Work task: This task calls for copying each line below that contains "Given".

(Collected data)
☆ ☆ ☆

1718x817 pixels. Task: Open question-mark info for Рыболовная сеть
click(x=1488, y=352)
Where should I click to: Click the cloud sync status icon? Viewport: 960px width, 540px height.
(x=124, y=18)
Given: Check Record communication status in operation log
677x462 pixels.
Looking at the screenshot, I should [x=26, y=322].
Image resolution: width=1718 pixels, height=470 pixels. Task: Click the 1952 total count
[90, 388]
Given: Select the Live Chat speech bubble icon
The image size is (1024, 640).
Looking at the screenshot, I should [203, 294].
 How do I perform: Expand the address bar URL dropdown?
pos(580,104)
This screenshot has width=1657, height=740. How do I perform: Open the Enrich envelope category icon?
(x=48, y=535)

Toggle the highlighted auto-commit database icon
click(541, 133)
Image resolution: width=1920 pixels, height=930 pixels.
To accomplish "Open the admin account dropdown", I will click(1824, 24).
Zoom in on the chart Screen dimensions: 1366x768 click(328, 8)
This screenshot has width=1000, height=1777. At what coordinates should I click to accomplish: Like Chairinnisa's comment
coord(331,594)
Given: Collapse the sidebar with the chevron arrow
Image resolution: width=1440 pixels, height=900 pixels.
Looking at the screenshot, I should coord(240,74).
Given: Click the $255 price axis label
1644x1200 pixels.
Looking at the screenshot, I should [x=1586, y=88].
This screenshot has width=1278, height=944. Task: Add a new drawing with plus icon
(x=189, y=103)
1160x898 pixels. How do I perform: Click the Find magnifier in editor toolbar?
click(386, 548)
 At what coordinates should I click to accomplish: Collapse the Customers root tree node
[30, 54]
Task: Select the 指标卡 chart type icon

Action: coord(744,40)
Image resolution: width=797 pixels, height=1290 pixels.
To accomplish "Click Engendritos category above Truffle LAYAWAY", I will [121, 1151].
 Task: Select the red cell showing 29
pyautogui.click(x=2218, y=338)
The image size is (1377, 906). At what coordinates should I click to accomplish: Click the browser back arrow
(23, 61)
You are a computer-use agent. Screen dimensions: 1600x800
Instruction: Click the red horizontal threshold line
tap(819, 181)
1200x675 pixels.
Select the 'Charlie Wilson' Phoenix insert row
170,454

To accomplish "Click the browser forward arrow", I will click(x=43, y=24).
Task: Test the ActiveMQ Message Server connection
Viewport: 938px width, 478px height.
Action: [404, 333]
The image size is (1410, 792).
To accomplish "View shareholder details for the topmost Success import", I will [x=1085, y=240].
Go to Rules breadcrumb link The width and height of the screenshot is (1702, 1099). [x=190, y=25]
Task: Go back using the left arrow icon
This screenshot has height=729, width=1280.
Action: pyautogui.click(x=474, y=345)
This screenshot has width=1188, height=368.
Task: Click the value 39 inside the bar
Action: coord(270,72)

☆ ☆ ☆

Response to this exercise:
Given: Check Record communication status in operation log
Given: Select the Live Chat speech bubble icon
Given: Collapse the sidebar with the chevron arrow
Given: Click the $255 price axis label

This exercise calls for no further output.